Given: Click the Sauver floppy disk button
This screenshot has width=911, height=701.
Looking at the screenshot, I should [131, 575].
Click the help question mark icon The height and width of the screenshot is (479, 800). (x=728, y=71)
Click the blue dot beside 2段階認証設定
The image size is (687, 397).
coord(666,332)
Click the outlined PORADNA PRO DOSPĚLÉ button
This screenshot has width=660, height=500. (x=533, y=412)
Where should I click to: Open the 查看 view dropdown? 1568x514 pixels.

==

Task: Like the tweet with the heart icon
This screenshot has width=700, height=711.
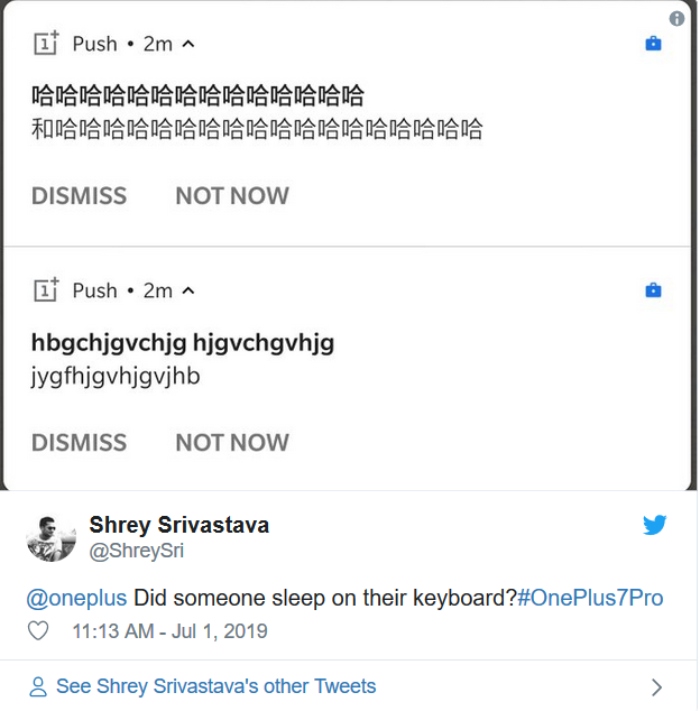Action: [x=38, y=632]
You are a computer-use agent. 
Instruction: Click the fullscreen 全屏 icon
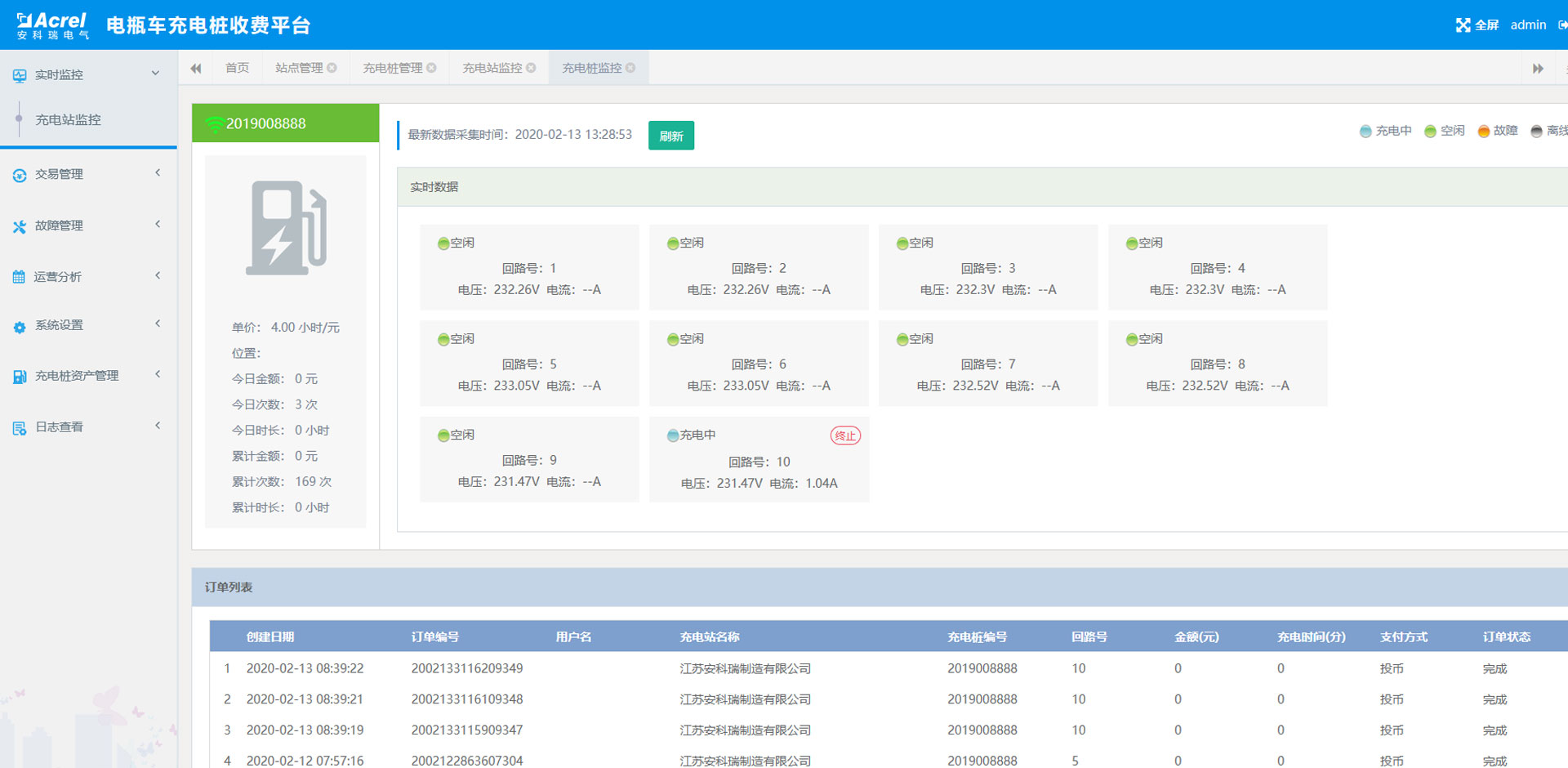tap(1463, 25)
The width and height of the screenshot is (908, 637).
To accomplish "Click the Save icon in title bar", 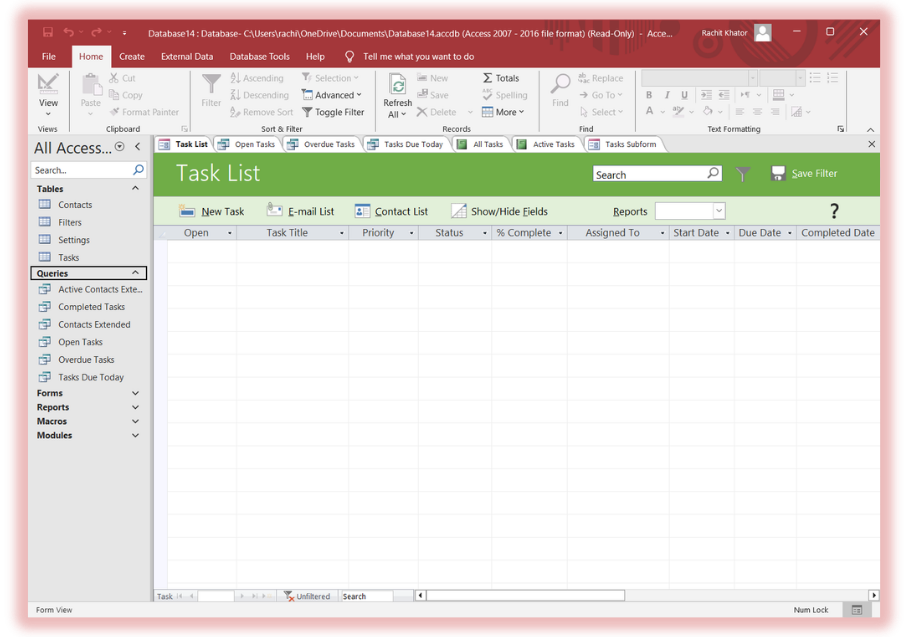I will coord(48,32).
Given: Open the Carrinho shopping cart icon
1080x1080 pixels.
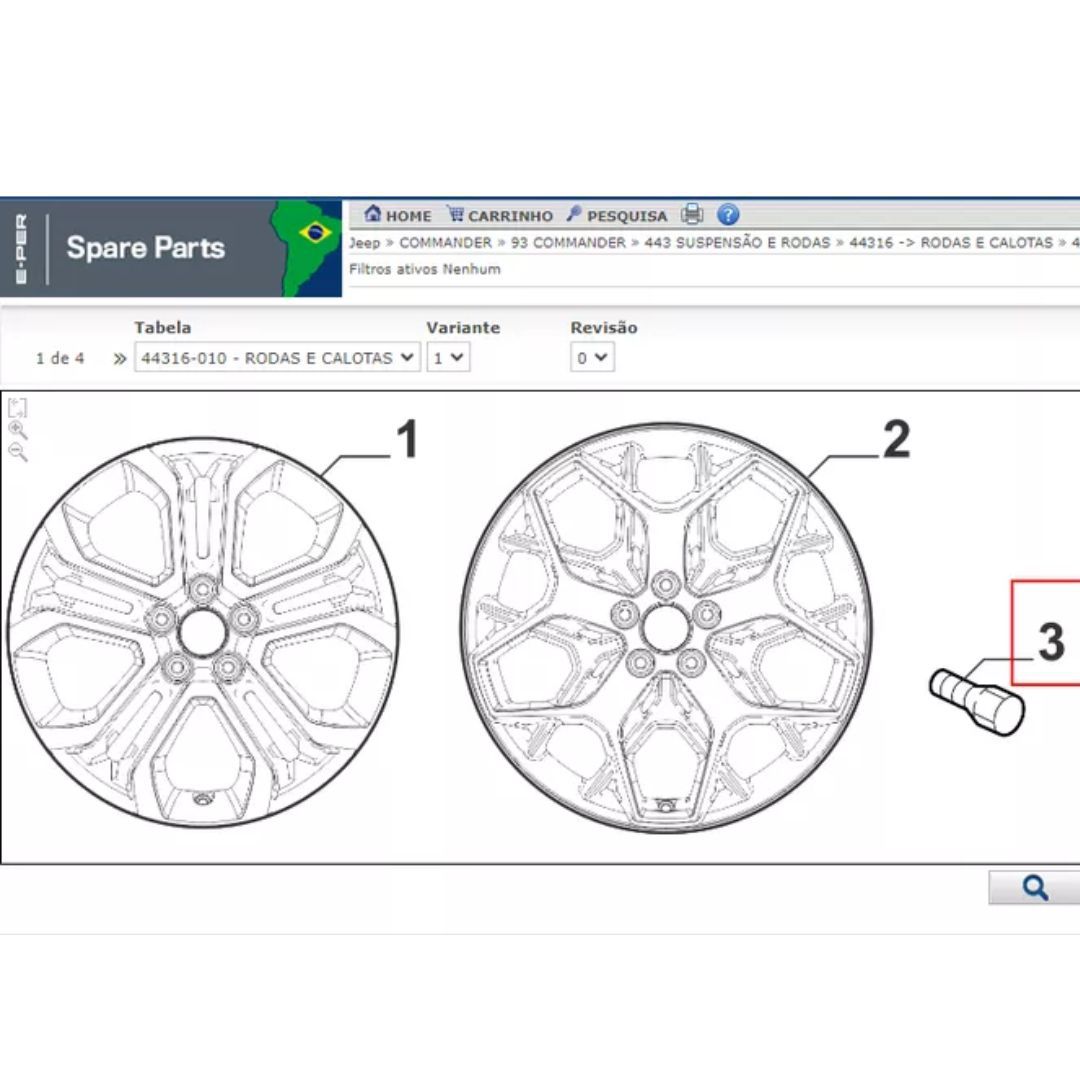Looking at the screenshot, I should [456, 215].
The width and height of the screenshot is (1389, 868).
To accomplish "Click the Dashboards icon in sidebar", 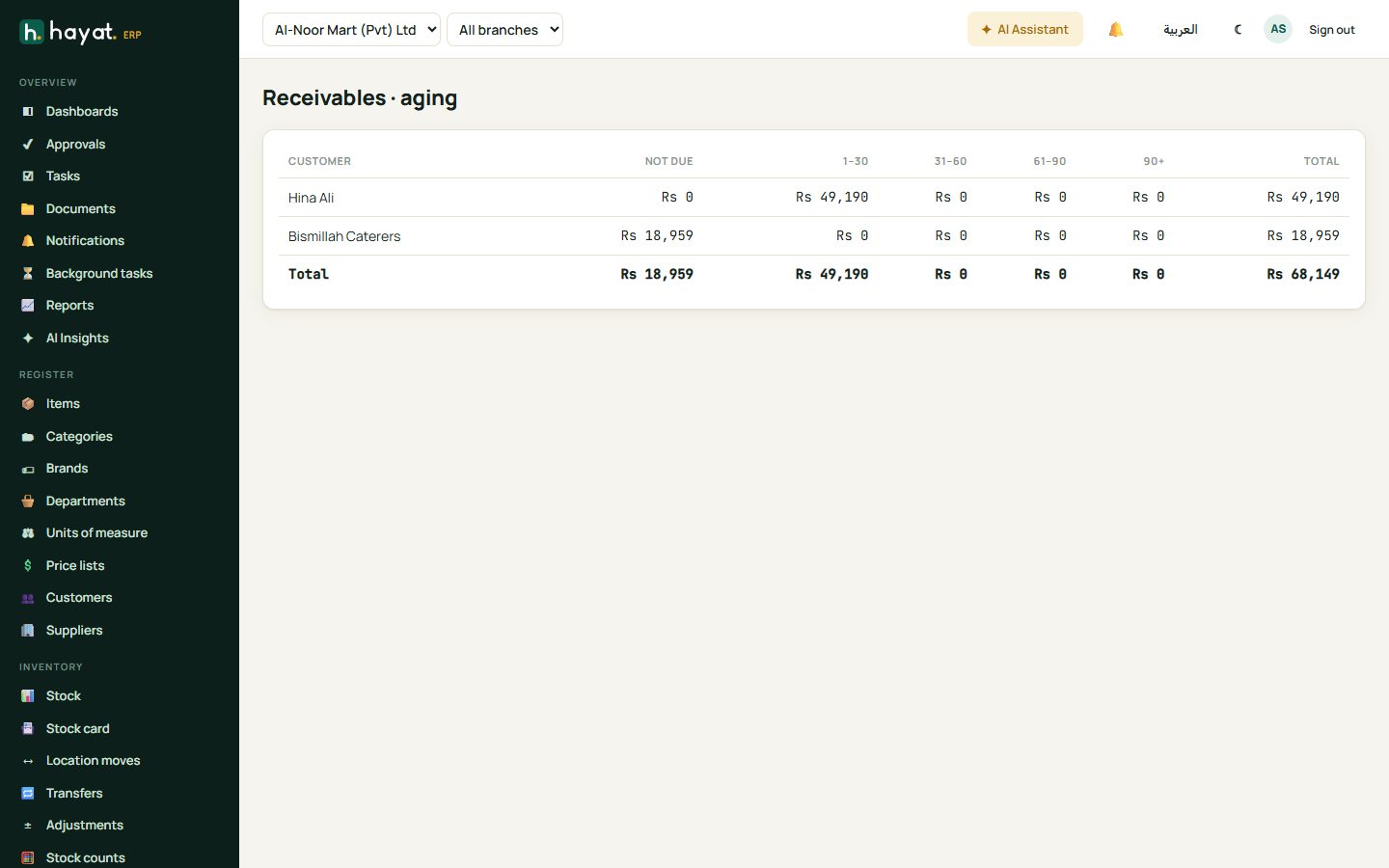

* * *

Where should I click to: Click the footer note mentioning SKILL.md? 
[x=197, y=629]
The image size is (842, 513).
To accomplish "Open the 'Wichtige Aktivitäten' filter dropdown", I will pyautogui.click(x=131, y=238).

Task prompt
Extract the lines of the preceding material that run from the line with "Given: Click the Sauver floppy disk button" through the line with "Where should I click to: Open", inclusive, reproducing them exactly and adding nothing.

Exercise solution
Given: Click the Sauver floppy disk button
This screenshot has width=911, height=701.
Looking at the screenshot, I should [131, 575].
Click the help question mark icon The height and width of the screenshot is (479, 800). (x=728, y=71)
Click the blue dot beside 2段階認証設定
The image size is (687, 397).
coord(666,332)
Click the outlined PORADNA PRO DOSPĚLÉ button
This screenshot has width=660, height=500. (x=533, y=412)
Where should I click to: Open the 查看 view dropdown? 1568x514 pixels.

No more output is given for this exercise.